§ Stored rows:
## Start

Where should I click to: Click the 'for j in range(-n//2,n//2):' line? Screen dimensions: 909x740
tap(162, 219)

## End
## Start

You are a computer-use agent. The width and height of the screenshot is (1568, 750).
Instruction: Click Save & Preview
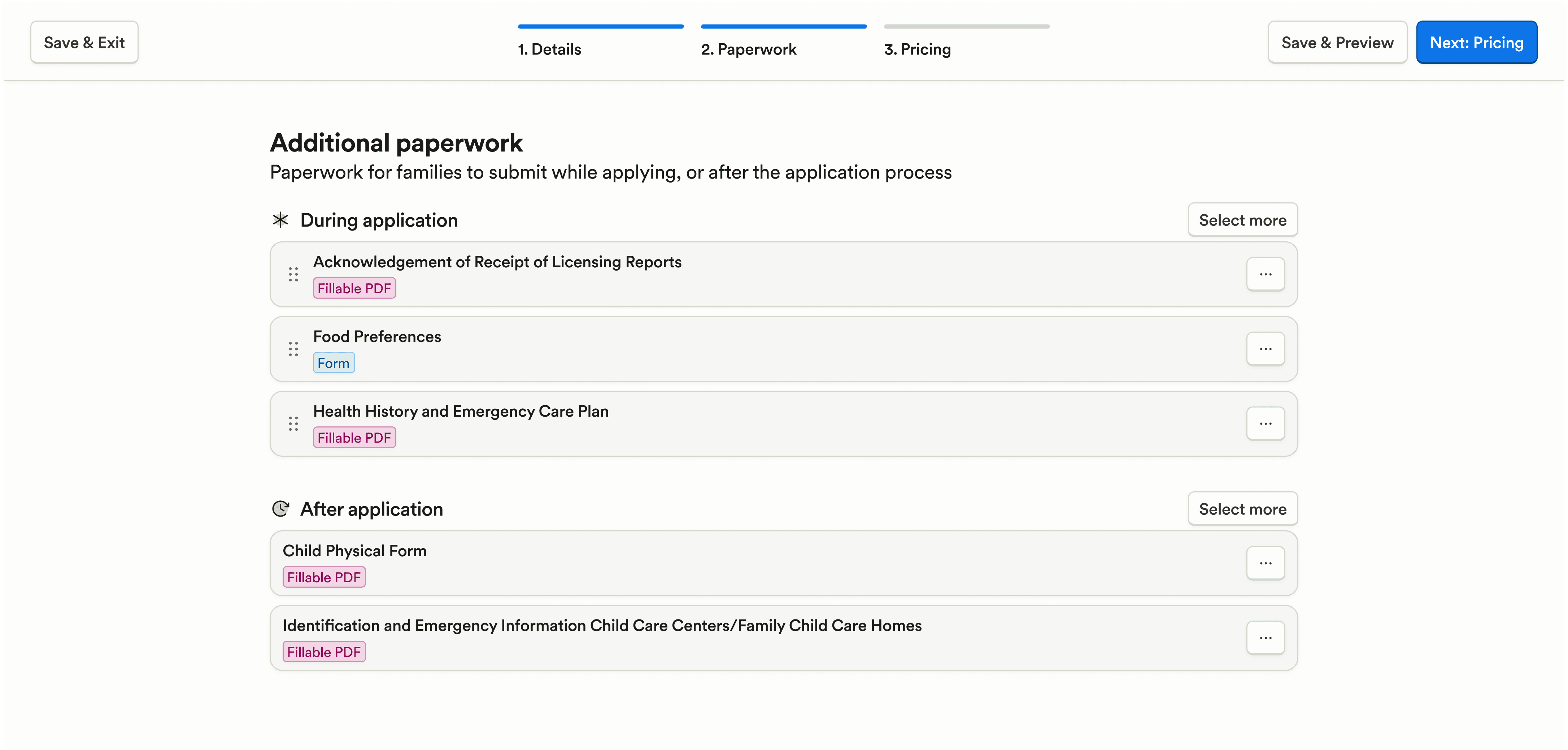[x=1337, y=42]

## End

§ Exercise prompt: Render the entries as a Markdown table with the columns Row and Text, starting with the line that contains "You are a computer-use" and going on through the line that contains "[x=1337, y=42]". Skip blank lines and omit the pictures.

§ Response:
| Row | Text |
|---|---|
| 1 | You are a computer-use agent. The width and height of the screenshot is (1568, 750). |
| 2 | Instruction: Click Save & Preview |
| 3 | [x=1337, y=42] |